Tra le ospitalità di rilievo è necessario segnalare il concerto di Vishwa Mohan Bhatt. Siamo molto onorati di ospitare il noto musicista indiano, di fama mondiale, molto attivo sia nell’ambito della musica classica indiana che nelle contaminazioni “world”, che gli hanno permesso di vincere un Grammy nel 1993. Si esibirà con il tablista Nihar Mehta, in un concerto di musica classica in cui Bhatt suonerà la mohan vînâ; uno strumento rivoluzionario, a metà tra la chitarra e il sitar, messo a punto da lui stesso, con il quale è riuscito a catturare l’attenzione internazionale.

  • Lei, nello specifico, come già affermato, ha scritto e diretto “A noi Vivi il Paradiso”. Di cosa tratta e quale è stata l’ispirazione iniziale che l’ha condotta all’ideazione dello spettacolo?

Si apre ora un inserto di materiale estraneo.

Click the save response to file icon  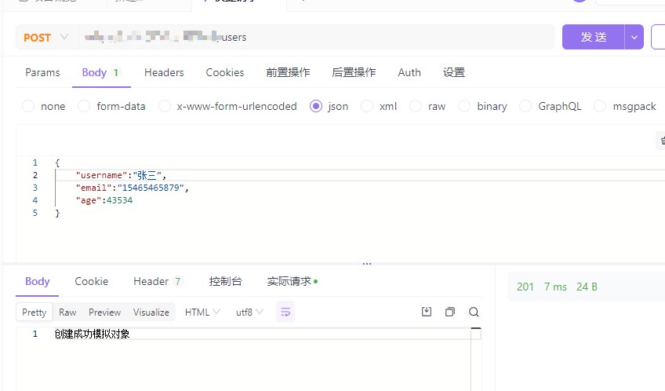pos(427,312)
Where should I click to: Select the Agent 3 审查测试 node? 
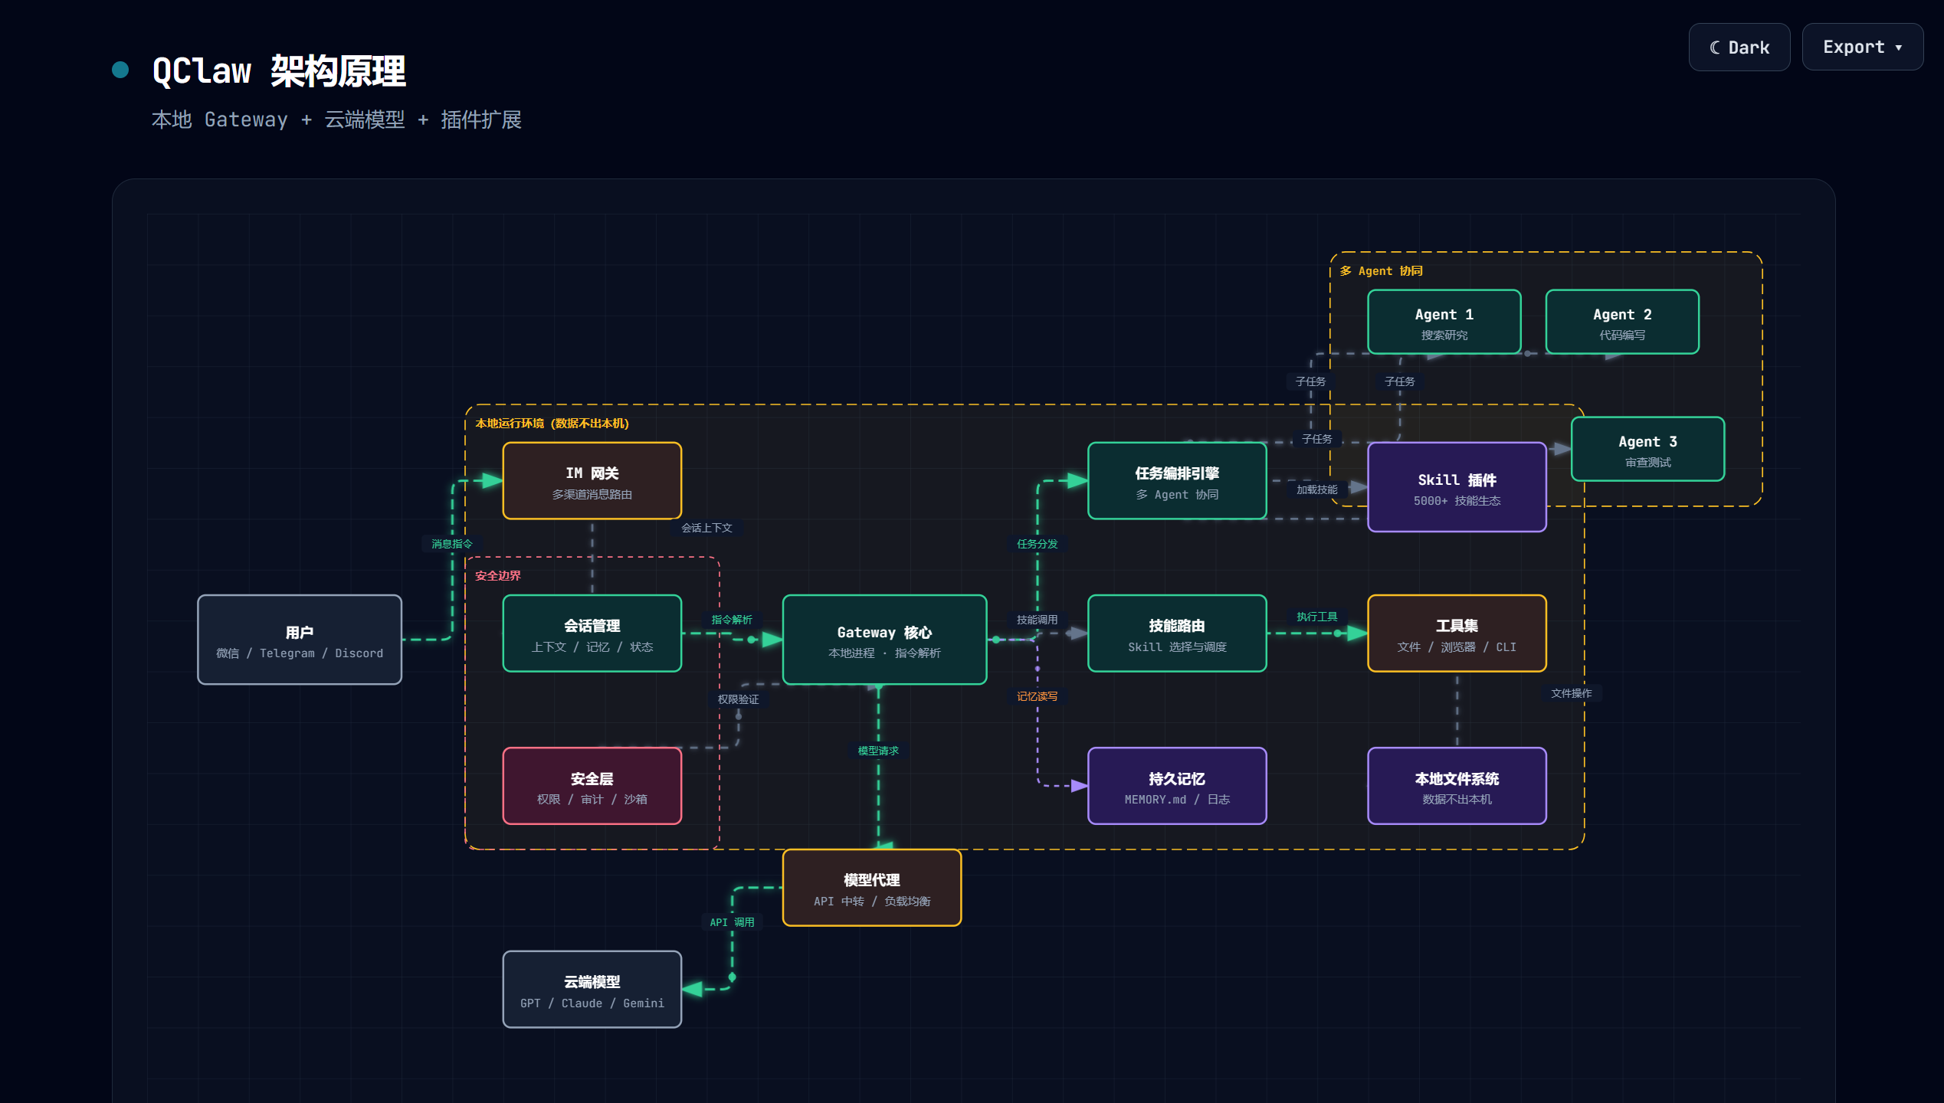1648,450
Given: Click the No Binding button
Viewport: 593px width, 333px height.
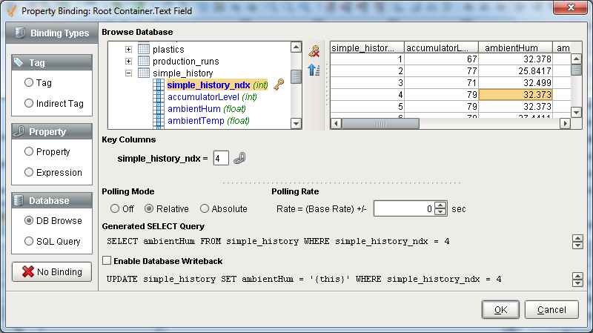Looking at the screenshot, I should click(51, 271).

Come dicevo, “A NOI VIVI! Il paradiso” conclude un percorso che, dopo avere esaminato gli aspetti più neri e deleteri della crisi, dopo aver intravisto qualche tenue possibilità nel purgatorio, si ferma alle soglie del “paradiso” che immaginiamo possa essere destinato soprattutto ai piccoli, come possibilità, ma anche come compito. Se è possibile creare un paradiso qui e ora, saranno loro a doversi impegnare. Non voglio dire che gli adulti debbano farsi da parte, anzi, ma per farlo occorre l’ “insegnamento” dei piccoli, il loro “spirito bambino”, che troppi adulti hanno perduto per strada. Per questo nella presentazione cito un artista che mi ha ispirato e il cui lavoro mi è molto caro: “I bambini imparano attraverso il gioco, gli adulti giocano con l’arte. Ho dedicato tutta la mia vita all’obiettivo di restare sempre un bambino” firmato Brian Eno.

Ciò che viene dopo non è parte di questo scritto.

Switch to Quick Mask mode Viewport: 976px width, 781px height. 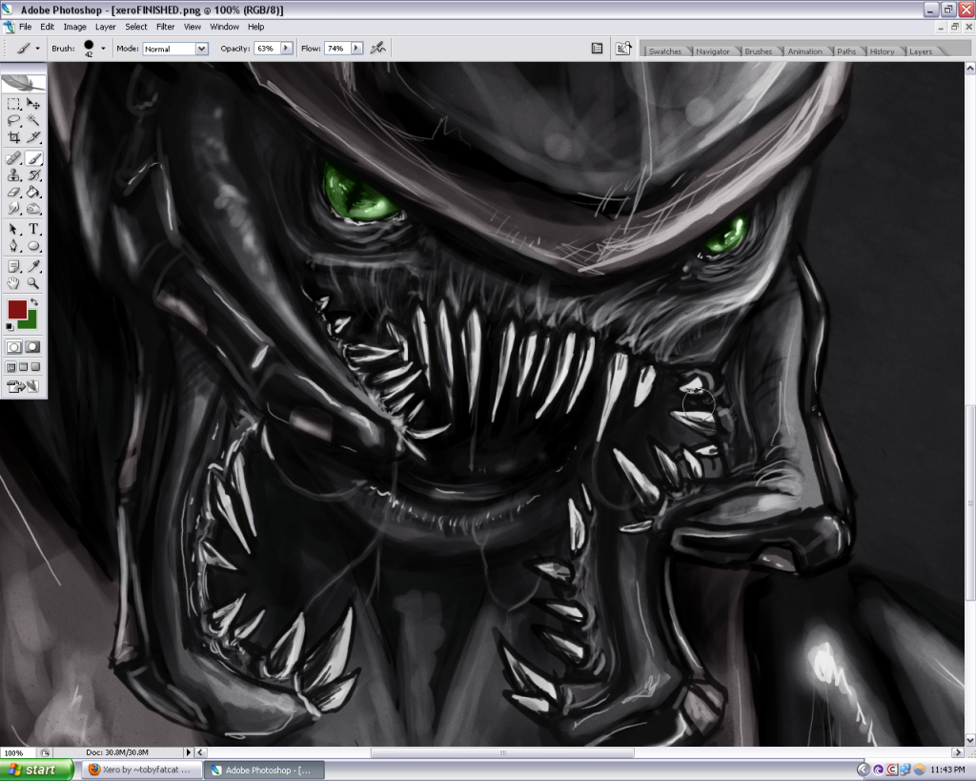(x=32, y=347)
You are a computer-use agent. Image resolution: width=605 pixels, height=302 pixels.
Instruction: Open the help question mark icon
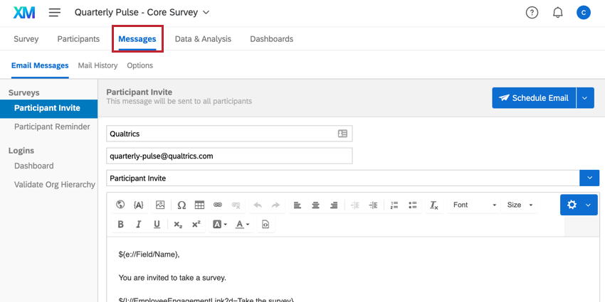tap(532, 13)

  • Quali crede siano gli elementi che potrebbero condurre a un futuro migliore nel mondo e di conseguenza al “paradiso”?

Una delle storie tradizionali che ho rielaborato per lo spettacolo racconta di due serpenti antenati, i Maiaurli, che percorrono l’intero pianeta per fecondarlo con degli “spiriti bambini”. Noi confidiamo sulla loro azione “fecondatrice”, generatrice di nuove risorse e di nuove possibilità. Il nostro compito – e quello dei bambini, per i quali è ancora naturale – è quello di “scavare”, scavare in se stessi e cercare risposte adeguate nelle proprie profondità, riprendere i fili che ci collegano alla terra e ci permettono di essere, in modo naturale, un tramite tra terra e cielo, ma solo un tramite e non i “padroni”, come spesso ci crediamo di essere. Gli “spiriti bambini” lasciati dai Maiaurli possono riportarci a una dimensione di purezza “infantile”, cioè incontaminata, possono veicolarci fuori dalla crisi, verso nuove visioni e opportunità. Ma tutto questo non può essere acquistato né al supermercato né in internet. È necessario un lavoro individuale, perché gli “spiriti bambini” vanno trovati, scoperti, scavati dalle profondità, solo così possono rivelare la loro carica rigeneratrice.